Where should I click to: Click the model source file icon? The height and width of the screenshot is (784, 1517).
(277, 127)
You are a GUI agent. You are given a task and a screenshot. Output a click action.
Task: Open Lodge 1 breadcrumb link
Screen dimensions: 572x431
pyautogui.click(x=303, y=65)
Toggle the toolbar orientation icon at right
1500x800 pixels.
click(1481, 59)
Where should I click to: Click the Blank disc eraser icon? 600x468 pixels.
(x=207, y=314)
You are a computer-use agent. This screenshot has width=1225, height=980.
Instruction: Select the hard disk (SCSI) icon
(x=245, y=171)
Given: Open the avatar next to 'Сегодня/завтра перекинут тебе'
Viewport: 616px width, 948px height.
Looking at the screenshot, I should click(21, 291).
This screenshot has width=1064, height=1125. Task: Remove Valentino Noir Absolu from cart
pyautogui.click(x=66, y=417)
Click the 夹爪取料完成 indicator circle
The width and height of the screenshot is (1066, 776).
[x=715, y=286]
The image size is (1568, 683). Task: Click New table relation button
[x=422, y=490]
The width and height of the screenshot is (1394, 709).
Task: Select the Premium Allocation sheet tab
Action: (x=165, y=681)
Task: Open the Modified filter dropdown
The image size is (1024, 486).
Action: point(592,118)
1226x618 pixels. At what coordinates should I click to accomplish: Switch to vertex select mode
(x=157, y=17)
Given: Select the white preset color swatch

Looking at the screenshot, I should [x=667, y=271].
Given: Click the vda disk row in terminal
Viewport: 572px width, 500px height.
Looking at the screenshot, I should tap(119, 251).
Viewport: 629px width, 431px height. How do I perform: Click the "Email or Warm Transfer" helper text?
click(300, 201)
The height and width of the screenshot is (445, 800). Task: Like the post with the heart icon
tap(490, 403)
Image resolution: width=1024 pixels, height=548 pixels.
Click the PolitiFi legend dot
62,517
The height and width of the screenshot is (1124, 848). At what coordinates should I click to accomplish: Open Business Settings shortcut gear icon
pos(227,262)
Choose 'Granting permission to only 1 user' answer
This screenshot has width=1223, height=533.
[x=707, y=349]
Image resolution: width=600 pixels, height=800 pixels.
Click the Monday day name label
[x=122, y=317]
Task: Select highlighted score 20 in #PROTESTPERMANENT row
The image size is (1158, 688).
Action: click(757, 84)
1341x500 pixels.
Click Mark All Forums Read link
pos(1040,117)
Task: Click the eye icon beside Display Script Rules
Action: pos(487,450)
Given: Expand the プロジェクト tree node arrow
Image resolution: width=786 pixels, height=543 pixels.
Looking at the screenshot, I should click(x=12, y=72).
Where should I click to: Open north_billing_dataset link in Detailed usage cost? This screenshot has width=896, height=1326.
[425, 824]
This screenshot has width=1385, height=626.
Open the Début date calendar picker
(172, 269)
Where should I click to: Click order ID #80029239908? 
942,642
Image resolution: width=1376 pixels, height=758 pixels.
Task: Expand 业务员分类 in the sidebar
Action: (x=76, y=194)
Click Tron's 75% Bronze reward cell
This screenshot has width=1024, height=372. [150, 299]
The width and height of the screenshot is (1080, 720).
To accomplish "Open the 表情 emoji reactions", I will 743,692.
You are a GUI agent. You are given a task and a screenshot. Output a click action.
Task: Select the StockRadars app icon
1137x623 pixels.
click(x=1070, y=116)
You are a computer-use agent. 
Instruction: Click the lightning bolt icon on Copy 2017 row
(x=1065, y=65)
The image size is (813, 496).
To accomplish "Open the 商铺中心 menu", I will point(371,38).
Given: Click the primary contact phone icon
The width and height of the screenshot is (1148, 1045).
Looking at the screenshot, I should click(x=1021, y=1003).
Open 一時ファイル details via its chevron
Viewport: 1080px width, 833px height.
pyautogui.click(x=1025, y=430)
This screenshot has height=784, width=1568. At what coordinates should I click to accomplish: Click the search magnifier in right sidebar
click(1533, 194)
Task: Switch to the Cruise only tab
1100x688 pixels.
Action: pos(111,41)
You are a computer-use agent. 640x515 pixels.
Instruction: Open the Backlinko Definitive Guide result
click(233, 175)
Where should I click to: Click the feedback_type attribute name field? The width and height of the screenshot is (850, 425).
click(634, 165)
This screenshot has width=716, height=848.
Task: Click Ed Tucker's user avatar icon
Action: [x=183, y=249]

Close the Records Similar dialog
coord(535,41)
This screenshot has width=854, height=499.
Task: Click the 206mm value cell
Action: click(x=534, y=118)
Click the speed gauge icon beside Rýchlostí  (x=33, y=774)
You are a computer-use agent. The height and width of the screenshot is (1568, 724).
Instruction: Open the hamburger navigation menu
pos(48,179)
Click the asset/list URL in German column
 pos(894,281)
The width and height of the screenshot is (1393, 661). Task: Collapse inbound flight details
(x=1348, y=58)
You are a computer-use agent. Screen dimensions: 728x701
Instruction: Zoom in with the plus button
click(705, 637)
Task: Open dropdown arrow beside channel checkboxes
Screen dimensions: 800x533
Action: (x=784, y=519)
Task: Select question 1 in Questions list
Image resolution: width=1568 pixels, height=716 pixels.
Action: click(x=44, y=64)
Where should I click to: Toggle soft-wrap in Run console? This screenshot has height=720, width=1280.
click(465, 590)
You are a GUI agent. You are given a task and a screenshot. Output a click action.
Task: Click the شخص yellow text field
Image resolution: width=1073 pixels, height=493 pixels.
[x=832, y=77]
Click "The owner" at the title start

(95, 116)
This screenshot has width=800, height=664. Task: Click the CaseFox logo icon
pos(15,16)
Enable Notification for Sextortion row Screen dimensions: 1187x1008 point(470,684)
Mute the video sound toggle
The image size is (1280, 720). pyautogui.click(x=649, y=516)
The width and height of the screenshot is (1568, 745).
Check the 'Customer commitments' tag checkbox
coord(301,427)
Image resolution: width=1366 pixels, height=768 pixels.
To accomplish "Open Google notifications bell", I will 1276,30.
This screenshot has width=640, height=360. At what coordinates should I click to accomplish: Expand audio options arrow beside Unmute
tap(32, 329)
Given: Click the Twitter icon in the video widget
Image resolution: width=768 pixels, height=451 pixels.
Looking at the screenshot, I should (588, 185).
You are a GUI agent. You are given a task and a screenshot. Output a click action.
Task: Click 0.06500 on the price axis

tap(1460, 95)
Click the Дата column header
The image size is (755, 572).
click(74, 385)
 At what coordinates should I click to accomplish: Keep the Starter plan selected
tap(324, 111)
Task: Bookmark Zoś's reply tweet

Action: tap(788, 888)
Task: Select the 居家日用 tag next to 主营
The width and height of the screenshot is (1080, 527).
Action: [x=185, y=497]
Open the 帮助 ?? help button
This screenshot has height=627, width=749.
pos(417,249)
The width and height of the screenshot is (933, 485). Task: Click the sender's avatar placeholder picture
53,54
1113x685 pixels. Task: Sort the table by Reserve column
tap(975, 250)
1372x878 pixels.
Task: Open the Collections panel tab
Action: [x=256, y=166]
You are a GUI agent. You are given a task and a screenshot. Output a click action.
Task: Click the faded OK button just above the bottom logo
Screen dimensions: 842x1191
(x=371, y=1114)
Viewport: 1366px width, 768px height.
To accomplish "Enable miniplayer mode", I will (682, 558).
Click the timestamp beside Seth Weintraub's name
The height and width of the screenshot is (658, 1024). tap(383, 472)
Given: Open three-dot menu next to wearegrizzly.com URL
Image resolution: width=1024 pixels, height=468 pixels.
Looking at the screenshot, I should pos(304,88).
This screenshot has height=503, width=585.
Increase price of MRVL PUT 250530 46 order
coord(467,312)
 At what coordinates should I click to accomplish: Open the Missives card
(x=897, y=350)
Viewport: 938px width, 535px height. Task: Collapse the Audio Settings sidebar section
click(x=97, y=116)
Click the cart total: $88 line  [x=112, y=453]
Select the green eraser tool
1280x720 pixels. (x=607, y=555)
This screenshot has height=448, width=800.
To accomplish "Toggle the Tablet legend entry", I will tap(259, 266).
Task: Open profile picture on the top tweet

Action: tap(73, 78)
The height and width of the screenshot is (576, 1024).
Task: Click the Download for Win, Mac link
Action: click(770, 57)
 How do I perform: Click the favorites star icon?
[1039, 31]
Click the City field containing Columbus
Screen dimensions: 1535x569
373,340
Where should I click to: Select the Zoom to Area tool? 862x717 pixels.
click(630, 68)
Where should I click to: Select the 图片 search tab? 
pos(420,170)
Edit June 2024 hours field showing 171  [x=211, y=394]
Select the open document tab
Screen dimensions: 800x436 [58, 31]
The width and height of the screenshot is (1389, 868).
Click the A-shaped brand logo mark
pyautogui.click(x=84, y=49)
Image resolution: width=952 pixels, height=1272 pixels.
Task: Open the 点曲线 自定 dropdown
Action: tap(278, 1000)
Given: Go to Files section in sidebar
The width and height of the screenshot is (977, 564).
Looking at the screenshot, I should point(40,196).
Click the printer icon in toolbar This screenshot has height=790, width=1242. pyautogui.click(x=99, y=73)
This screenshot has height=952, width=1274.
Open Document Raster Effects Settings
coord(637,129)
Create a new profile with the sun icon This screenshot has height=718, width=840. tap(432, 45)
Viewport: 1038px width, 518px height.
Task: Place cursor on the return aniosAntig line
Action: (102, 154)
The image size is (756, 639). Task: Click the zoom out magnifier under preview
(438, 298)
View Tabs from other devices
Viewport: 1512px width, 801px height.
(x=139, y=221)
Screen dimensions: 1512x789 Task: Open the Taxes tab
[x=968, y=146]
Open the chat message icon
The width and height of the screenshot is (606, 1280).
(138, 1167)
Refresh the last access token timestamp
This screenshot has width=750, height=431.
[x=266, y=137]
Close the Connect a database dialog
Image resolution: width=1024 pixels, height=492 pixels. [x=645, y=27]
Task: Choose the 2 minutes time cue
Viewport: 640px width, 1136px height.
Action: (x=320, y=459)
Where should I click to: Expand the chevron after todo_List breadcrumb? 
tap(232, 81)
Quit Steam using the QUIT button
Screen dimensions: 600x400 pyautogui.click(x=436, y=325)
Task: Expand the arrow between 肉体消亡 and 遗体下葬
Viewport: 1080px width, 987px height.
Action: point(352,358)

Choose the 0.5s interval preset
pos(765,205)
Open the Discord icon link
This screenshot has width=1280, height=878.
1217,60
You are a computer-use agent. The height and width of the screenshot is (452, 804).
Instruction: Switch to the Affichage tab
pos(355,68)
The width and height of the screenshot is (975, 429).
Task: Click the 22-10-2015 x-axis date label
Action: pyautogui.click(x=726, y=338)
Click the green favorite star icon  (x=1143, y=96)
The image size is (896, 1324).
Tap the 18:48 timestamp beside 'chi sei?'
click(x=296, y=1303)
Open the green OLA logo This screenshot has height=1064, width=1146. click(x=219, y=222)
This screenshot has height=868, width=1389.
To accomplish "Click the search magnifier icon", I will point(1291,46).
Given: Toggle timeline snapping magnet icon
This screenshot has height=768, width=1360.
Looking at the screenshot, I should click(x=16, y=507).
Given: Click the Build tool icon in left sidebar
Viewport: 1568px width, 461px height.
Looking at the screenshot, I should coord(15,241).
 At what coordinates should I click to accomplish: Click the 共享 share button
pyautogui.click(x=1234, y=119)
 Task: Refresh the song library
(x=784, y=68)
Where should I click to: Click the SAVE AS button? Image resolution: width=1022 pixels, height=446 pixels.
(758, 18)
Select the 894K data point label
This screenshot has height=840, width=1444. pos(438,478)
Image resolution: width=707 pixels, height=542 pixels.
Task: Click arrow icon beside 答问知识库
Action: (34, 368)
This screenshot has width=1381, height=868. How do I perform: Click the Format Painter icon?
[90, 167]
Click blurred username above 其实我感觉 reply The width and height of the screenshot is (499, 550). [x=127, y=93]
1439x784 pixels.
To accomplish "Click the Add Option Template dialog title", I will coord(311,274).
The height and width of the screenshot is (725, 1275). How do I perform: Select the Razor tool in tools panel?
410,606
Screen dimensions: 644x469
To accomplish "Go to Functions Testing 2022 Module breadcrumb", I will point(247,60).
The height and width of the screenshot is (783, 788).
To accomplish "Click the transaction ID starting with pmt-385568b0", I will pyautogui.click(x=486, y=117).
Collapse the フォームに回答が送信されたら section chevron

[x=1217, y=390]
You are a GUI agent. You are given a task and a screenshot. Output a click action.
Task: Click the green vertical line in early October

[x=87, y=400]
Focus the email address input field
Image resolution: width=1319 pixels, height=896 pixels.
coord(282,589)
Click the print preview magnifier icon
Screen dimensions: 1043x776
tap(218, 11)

--- What is being asked ---
Using the material above, find each line that holds "Enable" and copy that line.

--- Exercise response ---
Enable Notification for Sextortion row Screen dimensions: 1187x1008 point(470,684)
To accomplish "Enable miniplayer mode", I will (682, 558).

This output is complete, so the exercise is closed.